SELECTION
■ ■ ■
Frl. Menke  (born November 4, 1960 as Franziska Menke in Germany) was a star of the Neue Deutsche Welle genre of German popular music in the early 1980s. Menke is best known for her hit single "Hohe Berge" (High Mountains), which was a Top 10 hit in the German single charts in 1982 and has sold more than 2.5 million copies to date.

Music career
Franziska Menke is the daughter of the German songwriter, producer and publisher Joe Menke. Her debut single "Hohe Berge" became an instant success in 1982 and was one of the first songs of the Neue Deutsche Welle (NDW) popular music movement that became hugely popular in Germany in the early 1980s. Menke was one of very few female artists to succeed in the genre.

Menke's career peaked from 1982-1984 along with Neue Deutsche Welle, when she had three hit singles and released a self-titled album. She sold more than three million records during 1982 and 1983.

Menke gave birth to two children at the end of the 1980s and composed various jingles for radio stations and advertisement campaigns. In 1992 she released her second album "Ich Will's Gefährlich" with limited success.

She has re-recorded or remixed her most successful singles. In 1990 she was remixed by the German band Masterboy and in 1994 she recorded two techno music versions of "Hohe Berge" and "Tretboot in Seenot." She did another version of "Hohe Berge" for her 2005 album "Einwandfrei" and recorded an industrial version with German band "The Seven Seals" in 2007.

Trivia
 Frl. Menke still tours Germany often with other bands and singers from the Neue Deutsche Welle era.
 Frl. is the abbreviation for Fräulein, which was the German equivalent for "Miss." However, the term is rarely used in Germany these days.
■ ■ ■
TASK INSTRUCTIONS
Translate this sentence from the text about Frl. Menke into Spanish: "Menke was one of very few female artists to succeed in the genre."

DATA LISTING
■ ■ ■
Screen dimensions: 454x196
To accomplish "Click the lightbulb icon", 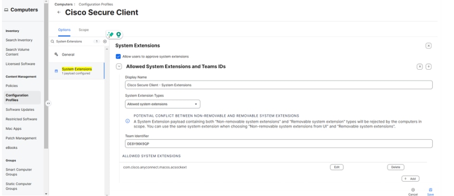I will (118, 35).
■ ■ ■
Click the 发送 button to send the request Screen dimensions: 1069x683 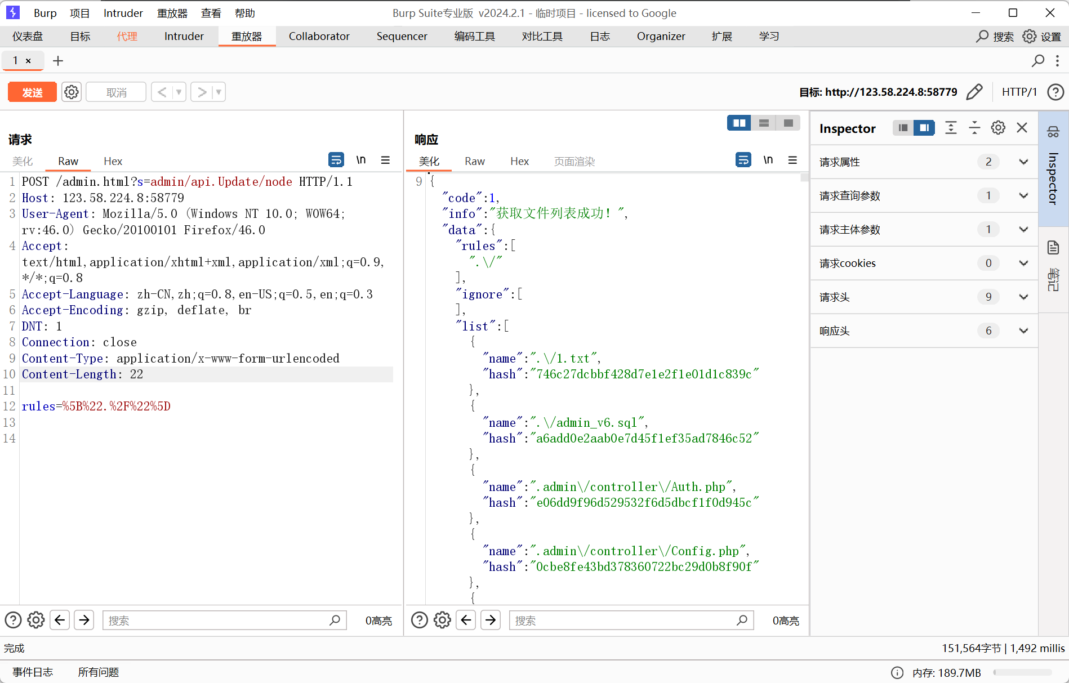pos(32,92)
■ ■ ■
EXERCISE RESULT
Menke fue una de las muy pocas artistas femeninas que triunfaron en el género.